Japan isn’t as cheap as it used to be, but investors can still find value if they know where to look.

By Matteo Anelli,

Senior reporter, Trustnet

Sentiment towards Japan has improved significantly of late and there has been a big pickup in overseas flows into the Japanese equity market.

This is on the back of an “extremely strong” relative performance, according to Hawksmoor portfolio manager Ben Mackie.

 “Some of that performance has come from multiple expansion”, he acknowledged, meaning that “on a simple price-to-earnings basis, Japan has become more expensive”.

Nonetheless, there is still a lot of value in Japan for investors and active managers who know where to look.

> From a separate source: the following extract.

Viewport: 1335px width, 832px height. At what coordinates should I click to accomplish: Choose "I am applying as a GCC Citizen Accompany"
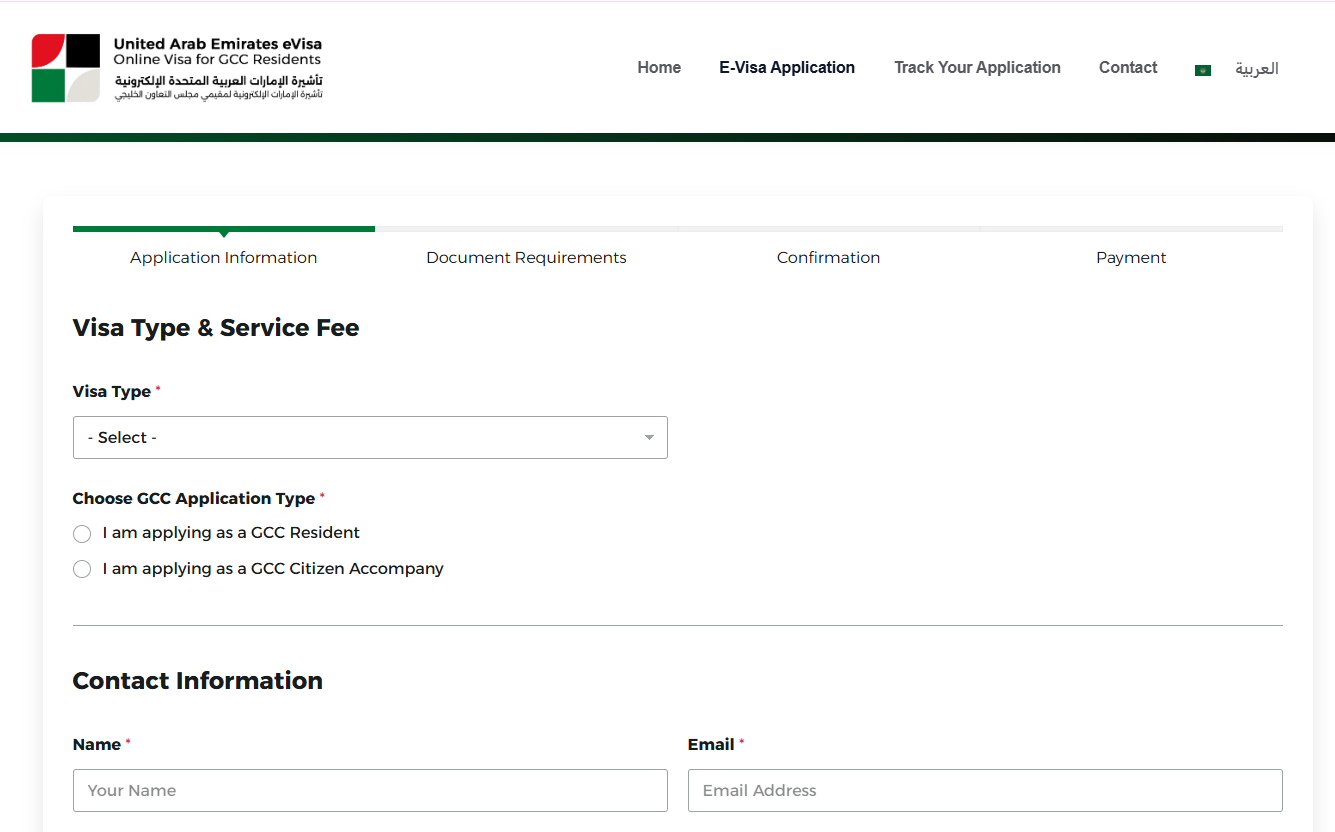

“The headline index valuation has definitely increased and you can no longer say that the overall index is as massively cheap as it used to be. It’s not expensive either, but it has definitely re-rated,” he said.

“You can think about it in terms of the proportion of the Japanese equity market trading on less than 1x book value, for example. Here, there's still a significant proportion of the market that is trading on cheap valuations.”

Performance of sector over 1yr

Source: FE Analytics

Mackie believes there are three key theme driving Japan’s equity market recovery: earnings growth, multiple re-rating and the self-help story of improving corporate governance. .Companies are increasing dividends, buying back their own shares and “really thinking about shareholder returns in a different way than they previously did”.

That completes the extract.